**Directions:** Give again only those lines from the start of the entries through the line holding "286.000 € (76, 2062)", leaving them as they are.

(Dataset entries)
####################
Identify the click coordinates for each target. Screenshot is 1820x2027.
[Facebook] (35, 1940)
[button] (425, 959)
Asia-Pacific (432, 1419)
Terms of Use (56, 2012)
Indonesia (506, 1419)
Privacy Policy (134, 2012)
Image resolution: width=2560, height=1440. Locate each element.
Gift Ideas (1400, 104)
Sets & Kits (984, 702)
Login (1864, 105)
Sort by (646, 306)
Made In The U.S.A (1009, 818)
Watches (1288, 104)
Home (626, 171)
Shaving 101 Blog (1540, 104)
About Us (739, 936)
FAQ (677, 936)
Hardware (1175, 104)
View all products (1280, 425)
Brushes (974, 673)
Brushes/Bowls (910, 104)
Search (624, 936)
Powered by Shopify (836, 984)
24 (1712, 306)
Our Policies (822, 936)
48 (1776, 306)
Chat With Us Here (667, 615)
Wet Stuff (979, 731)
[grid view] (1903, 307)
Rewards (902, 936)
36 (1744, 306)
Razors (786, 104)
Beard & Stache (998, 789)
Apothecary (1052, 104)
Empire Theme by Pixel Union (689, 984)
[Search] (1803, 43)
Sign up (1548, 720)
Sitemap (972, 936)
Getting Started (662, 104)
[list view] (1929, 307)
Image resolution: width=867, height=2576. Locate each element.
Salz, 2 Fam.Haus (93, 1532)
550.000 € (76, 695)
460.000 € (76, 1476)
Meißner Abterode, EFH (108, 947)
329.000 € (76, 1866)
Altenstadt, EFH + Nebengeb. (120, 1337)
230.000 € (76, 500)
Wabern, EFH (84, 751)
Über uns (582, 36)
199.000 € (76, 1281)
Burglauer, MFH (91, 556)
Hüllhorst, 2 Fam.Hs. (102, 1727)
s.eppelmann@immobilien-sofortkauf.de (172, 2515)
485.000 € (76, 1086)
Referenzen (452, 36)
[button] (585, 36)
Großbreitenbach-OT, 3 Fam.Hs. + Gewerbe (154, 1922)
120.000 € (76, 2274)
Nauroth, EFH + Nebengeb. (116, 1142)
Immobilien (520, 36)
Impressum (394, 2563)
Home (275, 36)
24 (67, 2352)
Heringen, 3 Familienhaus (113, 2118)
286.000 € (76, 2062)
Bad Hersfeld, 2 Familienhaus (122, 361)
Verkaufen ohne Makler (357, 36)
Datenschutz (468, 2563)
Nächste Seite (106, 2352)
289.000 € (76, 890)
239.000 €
####################
**Solved problem:**
Identify the click coordinates for each target. Screenshot is 1820x2027.
[Facebook] (35, 1940)
[button] (425, 959)
Asia-Pacific (432, 1419)
Terms of Use (56, 2012)
Indonesia (506, 1419)
Privacy Policy (134, 2012)
Image resolution: width=2560, height=1440. Locate each element.
Gift Ideas (1400, 104)
Sets & Kits (984, 702)
Login (1864, 105)
Sort by (646, 306)
Made In The U.S.A (1009, 818)
Watches (1288, 104)
Home (626, 171)
Shaving 101 Blog (1540, 104)
About Us (739, 936)
FAQ (677, 936)
Hardware (1175, 104)
View all products (1280, 425)
Brushes (974, 673)
Brushes/Bowls (910, 104)
Search (624, 936)
Powered by Shopify (836, 984)
24 (1712, 306)
Our Policies (822, 936)
48 (1776, 306)
Chat With Us Here (667, 615)
Wet Stuff (979, 731)
[grid view] (1903, 307)
Rewards (902, 936)
36 (1744, 306)
Razors (786, 104)
Beard & Stache (998, 789)
Apothecary (1052, 104)
Empire Theme by Pixel Union (689, 984)
[Search] (1803, 43)
Sign up (1548, 720)
Sitemap (972, 936)
Getting Started (662, 104)
[list view] (1929, 307)
Image resolution: width=867, height=2576. Locate each element.
Salz, 2 Fam.Haus (93, 1532)
550.000 € (76, 695)
460.000 € (76, 1476)
Meißner Abterode, EFH (108, 947)
329.000 € (76, 1866)
Altenstadt, EFH + Nebengeb. (120, 1337)
230.000 € (76, 500)
Wabern, EFH (84, 751)
Über uns (582, 36)
199.000 € (76, 1281)
Burglauer, MFH (91, 556)
Hüllhorst, 2 Fam.Hs. (102, 1727)
s.eppelmann@immobilien-sofortkauf.de (172, 2515)
485.000 € (76, 1086)
Referenzen (452, 36)
[button] (585, 36)
Großbreitenbach-OT, 3 Fam.Hs. + Gewerbe (154, 1922)
120.000 € (76, 2274)
Nauroth, EFH + Nebengeb. (116, 1142)
Immobilien (520, 36)
Impressum (394, 2563)
Home (275, 36)
24 (67, 2352)
Heringen, 3 Familienhaus (113, 2118)
286.000 € (76, 2062)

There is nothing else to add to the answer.